If you look at the language used by educates people in the mid-1800's, their vocabulary was very large and their phrasing far more sophisticated than the short sentences filled with little words we see now. I f people paid that much attention to their writing, I'm certain they wrote exactly what they meant to write, so why not believe that they knew what they were doing?
Too many groups of people think Old = IGNORANT. Old ideas, old books, old writings, old stories: none can be relied on because...what could they know we sophisticates of today do not know?
A lot, probably.
A lot, indeed! We have become such an ignorant society. I would worry that we are a lost cause, except that I know too many brilliant young people who are overflowing with ideas. I think they will save the world!

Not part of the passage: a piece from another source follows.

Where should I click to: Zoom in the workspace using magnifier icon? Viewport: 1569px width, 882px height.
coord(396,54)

I wish I shared your optimism. Most young people with ideas are not running businesses that are making the bad decisions or have a grasp of how complicated the mess we have created is, or how much it will cost economically and socially to correct the accumulated mistakes of the past.

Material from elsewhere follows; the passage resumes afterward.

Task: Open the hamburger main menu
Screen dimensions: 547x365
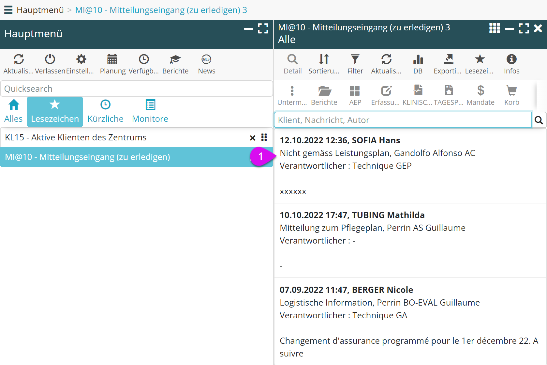Action: pos(8,10)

In any case, I don't think we have the time left to correct things. Things are reaching peak "bad"day-by-day.
I believe the future will look far different than any of us old folks can even imagine. I'm still clinging to hope.
I hope and I wish, but I keep thinking about Hell and handbaskets and wonder how much time we have left with the financial system ready to collapse. There has been far more credit created than there is money and there is no solution for that, no matter how hard one wishes. Just not at all optimistic here.

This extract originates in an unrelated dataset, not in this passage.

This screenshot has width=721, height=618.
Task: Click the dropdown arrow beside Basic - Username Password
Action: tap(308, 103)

Iam sure you are right, but I tend to bury my head in the sand because I am not comfortable dealing with finances. Jim took care of all of that before he died and I have been happy to leave it the way he left it. I probably do need some good financial advice so that I am better prepared.. The bulk of my money is in an IRA and my home.
I understand your reluctance to get into it. Melinda, especially in the aftermath of such a loss.
Take some time and google Venezuela inflation and imagine that Boulivars are the Dollar in a few years. We have borrowed 22 trillion dollars and our annual interest payments will be a trillion dollars a year by next year! Just paying the interest is a major burden and we can never repay the borrowed money, and inflation will happen to us just as it is to Venezuela today.
IRAs are valued in dollars and inflation will decrease their purchasing power because the number of dollars will not change while the number of dollars needed for purchasing a gallon of gas (and everything else) will skyrocket.
At least look at what happens in a hyperinflationary period.